Third rule, AVPA international contests are hedonistic contests wherein the pursuit of pleasure is an imperative. In this adventure, the experience of great product professionals is needed to facilitate the definition of a vocabulary, of exhaustive tasting parameters as well as a rigorous classification method. From their work, will outstand the most interesting productions of each category. The core hedonistic phase comes thereafter with the necessity to classify these all-outstanding productions.
This is where taste enthusiasts come in. These enthusiasts are first and foremost chefs assisted by all those informed gastronomic critics and taste passionate. It is their roll to measure the relative intensity of satisfaction of each product. I do not need to mention that palates are even more needed at this stage and that there is no way that this jury does not taste the totality of a category submitted to their judgment. This long and often passionate work leads to an instructive verbatim for producers themselves.

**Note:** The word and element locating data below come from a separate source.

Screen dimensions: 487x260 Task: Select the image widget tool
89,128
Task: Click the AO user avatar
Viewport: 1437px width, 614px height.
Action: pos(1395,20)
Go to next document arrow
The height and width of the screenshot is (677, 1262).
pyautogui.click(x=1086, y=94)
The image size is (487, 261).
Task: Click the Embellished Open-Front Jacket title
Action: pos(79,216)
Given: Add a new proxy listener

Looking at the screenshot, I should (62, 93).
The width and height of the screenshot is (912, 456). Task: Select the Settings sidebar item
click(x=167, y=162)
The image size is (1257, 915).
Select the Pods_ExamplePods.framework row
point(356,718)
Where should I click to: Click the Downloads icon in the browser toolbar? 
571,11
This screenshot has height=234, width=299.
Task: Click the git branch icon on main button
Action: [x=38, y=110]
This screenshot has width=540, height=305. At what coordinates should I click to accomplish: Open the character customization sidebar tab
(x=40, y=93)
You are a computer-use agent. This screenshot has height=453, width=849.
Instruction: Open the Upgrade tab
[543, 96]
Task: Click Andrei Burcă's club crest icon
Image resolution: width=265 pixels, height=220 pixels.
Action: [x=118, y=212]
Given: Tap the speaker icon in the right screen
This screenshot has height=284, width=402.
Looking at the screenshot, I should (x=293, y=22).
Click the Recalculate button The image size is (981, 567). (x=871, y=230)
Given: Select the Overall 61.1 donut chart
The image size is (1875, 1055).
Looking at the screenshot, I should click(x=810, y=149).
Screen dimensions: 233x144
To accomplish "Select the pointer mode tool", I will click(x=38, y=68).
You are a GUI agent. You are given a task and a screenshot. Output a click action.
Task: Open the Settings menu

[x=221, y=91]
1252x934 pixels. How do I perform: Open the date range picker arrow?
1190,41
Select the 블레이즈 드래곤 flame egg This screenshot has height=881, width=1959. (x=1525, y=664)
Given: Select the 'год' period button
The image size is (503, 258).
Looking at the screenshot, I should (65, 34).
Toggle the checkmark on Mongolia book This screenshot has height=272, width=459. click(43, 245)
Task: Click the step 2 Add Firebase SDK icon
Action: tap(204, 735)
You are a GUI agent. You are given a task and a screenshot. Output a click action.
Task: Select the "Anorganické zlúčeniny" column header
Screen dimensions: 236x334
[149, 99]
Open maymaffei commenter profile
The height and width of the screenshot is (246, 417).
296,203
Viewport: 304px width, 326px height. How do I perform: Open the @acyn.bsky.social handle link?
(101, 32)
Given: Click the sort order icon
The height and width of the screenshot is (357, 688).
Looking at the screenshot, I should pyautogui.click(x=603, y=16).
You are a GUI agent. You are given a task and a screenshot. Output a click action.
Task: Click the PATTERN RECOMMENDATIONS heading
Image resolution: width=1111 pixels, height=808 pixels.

Transparency is the last but not least rule followed by AVPA. We will not publish results of producers who did not win an award. We will wait until they are accepted into the winners' court to advertise them. But all producers can access the technical jury’s ratings on their productions. We certainly do not pretend to tell what is good or bad nor to explain how a participant can evolve from one side to the other. However, our experience allows us to carry out a rich dialogue with producers so that they can find new markets where their product will find the place of excellence it deserves.